At the same time, the HR department must ensure that the socio-economic data and the figures relating to occupational accidents and diseases are communicated to the staff internally. The QHSE department can thus support the HR department in these communication actions, particularly on all aspects related to OHS. The QHSE Manager can share this information during safety meetings for example, or during any other daily/weekly debriefing with the teams. All of these actions can contribute to the reduction of the rate of accidents and injuries within the organisation.
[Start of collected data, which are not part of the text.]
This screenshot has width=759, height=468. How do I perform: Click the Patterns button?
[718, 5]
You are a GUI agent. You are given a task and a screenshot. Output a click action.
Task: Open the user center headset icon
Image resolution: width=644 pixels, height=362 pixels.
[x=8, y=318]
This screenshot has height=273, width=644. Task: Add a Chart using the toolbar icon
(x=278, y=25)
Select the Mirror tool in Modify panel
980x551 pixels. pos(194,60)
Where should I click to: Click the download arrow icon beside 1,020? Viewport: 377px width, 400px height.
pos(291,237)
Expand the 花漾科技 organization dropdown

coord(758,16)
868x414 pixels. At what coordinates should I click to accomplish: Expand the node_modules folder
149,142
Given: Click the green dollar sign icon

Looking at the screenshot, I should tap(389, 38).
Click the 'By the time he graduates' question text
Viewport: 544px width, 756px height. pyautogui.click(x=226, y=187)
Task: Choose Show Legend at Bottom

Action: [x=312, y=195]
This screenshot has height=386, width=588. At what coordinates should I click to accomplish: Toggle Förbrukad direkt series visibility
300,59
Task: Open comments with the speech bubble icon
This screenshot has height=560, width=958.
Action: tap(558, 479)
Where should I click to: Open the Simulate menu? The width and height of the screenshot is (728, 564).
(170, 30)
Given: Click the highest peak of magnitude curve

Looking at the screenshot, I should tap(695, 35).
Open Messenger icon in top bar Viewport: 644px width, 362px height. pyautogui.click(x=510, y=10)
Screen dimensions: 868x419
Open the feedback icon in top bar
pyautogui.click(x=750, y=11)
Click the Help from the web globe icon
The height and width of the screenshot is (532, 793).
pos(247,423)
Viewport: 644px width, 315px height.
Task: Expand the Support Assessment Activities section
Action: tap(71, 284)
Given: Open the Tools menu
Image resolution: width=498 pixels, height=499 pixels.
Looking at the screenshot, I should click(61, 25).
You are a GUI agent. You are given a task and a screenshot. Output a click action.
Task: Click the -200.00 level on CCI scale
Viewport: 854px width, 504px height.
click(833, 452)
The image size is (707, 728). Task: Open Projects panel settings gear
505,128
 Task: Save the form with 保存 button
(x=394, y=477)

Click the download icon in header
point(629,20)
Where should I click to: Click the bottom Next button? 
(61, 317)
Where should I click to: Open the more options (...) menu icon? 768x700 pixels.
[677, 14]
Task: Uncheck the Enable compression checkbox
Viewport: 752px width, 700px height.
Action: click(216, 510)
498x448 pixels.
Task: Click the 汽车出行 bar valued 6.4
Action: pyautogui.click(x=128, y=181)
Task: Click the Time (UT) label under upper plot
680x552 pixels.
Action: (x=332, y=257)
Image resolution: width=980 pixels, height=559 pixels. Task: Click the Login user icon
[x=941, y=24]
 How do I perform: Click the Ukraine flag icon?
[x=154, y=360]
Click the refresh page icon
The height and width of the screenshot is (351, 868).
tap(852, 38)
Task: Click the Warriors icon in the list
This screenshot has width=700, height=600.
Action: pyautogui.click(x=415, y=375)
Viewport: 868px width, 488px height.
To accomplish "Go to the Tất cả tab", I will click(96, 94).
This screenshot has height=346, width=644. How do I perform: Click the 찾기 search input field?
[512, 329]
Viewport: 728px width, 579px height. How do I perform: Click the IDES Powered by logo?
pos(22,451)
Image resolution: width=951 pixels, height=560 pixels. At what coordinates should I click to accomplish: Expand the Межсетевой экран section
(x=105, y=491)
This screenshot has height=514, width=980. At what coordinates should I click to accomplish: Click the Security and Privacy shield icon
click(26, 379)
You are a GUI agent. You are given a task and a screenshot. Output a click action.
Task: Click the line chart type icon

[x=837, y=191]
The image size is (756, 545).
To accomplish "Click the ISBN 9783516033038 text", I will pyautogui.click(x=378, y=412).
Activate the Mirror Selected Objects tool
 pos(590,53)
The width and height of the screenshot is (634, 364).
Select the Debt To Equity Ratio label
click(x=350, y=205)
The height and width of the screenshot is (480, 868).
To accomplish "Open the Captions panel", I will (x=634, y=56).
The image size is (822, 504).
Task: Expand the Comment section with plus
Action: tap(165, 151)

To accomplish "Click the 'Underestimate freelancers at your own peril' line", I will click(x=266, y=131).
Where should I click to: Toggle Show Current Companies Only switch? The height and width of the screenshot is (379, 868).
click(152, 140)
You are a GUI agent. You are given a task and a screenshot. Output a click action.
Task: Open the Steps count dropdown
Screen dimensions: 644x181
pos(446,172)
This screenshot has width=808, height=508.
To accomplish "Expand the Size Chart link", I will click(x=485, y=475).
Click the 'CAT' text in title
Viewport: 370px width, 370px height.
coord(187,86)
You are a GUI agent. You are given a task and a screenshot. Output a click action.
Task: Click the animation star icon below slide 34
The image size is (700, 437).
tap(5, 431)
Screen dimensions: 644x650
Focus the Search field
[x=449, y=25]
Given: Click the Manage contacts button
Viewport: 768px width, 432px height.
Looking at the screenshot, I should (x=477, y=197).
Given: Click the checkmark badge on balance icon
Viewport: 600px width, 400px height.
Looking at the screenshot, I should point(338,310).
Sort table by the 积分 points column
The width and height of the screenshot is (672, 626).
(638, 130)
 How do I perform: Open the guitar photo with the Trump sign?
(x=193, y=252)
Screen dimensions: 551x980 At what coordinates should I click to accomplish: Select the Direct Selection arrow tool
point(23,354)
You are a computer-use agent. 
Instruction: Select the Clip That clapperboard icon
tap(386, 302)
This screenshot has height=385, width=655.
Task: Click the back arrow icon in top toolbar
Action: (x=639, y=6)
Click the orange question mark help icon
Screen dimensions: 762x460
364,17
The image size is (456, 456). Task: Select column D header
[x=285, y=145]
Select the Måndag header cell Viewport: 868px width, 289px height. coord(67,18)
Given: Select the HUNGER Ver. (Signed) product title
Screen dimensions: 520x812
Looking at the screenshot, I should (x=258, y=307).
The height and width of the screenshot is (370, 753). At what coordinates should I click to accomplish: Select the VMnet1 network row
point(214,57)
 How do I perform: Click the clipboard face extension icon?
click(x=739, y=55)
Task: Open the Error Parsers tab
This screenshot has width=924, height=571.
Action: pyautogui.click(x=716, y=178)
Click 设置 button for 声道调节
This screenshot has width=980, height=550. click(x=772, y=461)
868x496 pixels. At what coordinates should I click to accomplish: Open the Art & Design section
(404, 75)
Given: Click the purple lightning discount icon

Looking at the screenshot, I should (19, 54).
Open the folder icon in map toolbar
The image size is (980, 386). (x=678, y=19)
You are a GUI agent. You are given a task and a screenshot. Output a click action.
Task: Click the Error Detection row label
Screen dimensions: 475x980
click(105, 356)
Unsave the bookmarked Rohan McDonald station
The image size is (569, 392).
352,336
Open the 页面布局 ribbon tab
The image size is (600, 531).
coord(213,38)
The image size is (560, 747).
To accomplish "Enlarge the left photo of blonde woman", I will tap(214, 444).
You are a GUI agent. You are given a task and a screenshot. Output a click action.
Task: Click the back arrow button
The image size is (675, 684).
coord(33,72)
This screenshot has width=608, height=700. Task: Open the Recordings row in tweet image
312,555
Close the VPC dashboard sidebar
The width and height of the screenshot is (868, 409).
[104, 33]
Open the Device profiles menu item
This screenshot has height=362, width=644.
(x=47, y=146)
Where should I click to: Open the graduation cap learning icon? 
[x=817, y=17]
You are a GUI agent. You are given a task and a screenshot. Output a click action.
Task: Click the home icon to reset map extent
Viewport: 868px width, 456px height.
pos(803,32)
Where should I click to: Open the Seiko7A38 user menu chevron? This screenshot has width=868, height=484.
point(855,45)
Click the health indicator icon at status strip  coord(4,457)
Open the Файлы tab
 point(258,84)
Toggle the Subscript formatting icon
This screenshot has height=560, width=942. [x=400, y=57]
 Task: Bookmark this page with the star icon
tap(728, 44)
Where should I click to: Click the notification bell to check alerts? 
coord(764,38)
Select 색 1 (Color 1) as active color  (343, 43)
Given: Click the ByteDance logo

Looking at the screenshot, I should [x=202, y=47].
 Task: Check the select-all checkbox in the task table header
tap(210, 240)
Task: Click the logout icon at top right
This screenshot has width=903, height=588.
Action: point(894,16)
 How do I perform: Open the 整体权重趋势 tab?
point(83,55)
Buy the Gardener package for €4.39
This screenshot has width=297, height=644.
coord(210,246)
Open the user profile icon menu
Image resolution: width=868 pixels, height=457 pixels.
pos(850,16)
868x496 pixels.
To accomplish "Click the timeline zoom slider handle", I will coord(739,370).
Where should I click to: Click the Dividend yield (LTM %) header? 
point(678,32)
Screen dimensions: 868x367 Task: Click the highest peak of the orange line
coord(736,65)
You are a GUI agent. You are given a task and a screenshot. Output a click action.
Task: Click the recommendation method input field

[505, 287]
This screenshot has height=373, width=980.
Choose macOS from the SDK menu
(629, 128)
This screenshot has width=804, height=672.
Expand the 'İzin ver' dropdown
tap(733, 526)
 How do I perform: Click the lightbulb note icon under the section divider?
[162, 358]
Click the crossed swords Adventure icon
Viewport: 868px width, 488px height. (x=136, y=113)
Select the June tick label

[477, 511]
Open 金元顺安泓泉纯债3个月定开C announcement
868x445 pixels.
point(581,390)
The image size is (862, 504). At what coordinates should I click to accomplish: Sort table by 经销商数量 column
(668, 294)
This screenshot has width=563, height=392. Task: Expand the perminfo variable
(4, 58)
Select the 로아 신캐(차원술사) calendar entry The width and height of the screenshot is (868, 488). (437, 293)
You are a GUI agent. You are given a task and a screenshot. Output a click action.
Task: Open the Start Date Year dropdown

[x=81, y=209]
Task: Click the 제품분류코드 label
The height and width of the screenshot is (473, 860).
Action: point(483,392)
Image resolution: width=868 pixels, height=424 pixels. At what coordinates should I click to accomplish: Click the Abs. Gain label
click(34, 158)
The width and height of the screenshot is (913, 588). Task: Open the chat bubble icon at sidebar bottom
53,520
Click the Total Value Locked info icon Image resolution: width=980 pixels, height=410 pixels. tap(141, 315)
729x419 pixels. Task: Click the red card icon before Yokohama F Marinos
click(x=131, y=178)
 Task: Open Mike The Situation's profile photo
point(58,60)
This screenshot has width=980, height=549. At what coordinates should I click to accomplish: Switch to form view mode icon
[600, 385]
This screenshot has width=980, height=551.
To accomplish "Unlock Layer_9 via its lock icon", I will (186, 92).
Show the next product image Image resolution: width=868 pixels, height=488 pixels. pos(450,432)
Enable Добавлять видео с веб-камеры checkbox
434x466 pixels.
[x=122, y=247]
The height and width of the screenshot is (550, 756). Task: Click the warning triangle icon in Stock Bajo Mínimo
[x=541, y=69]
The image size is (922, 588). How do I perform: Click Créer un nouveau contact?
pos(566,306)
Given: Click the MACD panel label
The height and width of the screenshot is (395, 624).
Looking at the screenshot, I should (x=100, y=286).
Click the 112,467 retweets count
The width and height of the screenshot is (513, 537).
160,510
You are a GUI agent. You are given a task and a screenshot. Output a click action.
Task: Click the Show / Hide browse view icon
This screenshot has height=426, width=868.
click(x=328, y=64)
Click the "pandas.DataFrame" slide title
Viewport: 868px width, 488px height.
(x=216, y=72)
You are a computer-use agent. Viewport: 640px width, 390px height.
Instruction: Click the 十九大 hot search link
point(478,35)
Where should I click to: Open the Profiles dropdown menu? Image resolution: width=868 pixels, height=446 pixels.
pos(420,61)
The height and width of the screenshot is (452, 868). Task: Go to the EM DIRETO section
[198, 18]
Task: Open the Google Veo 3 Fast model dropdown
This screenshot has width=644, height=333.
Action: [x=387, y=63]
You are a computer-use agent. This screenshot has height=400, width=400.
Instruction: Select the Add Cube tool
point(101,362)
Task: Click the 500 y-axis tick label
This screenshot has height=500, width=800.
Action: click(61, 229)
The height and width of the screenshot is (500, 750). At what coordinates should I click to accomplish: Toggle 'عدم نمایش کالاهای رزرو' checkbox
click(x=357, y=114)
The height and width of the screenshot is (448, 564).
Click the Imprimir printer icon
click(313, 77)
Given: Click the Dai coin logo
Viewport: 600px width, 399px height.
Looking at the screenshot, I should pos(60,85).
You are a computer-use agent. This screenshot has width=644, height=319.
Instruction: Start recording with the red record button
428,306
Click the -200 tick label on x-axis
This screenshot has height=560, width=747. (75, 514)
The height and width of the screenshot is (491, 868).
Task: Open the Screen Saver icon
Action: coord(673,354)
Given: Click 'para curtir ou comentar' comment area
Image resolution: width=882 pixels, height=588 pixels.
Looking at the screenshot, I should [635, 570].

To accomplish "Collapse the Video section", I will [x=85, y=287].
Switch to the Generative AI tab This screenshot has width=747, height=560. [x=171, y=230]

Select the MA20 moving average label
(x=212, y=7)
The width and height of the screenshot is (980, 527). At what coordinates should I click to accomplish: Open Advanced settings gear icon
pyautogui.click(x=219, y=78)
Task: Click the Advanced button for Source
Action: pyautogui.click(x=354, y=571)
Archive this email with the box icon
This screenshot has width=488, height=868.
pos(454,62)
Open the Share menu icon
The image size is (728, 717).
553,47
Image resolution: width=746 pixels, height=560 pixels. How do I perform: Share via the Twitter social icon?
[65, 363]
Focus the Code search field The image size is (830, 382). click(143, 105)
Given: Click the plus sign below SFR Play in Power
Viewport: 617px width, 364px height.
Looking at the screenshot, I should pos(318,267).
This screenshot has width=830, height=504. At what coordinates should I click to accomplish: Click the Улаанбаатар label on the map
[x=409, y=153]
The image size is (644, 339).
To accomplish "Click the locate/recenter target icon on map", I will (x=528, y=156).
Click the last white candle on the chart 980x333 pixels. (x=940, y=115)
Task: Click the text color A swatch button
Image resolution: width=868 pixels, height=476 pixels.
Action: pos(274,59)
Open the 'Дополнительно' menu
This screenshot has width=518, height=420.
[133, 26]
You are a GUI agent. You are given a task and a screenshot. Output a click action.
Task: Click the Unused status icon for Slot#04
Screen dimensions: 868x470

How to optimise exchanges between the HR department and the QHSE department?
The HR department and the QHSE department are closely linked on many subjects. Thus, to facilitate pooling of actions, it may be useful to set up a common digital platform or at least some gateways. For example, the QHSE department can carry out its risk analysis associated with the Single Occupational Hazard Assessment Document in the field using digitised forms and automatically forward the data to the HR department. On this same platform, the QHSE Manager can access the list of personnel provided by the HR department and thus renew the training/certification of each employee.
The HR and QHSE departments can optimise internal strategic decision-making. Indeed, by drawing common dashboards responding to these issues, they will be able to show the management department all the value of an OHS approach thanks to reliable indicators while ruling on the overall performance of the system.
HR and QHSE departments are very complementary in many respects. The digitisation of management processes should lead them to work together on common tools. This bodes well for companies that are sensitive to future CSR challenges.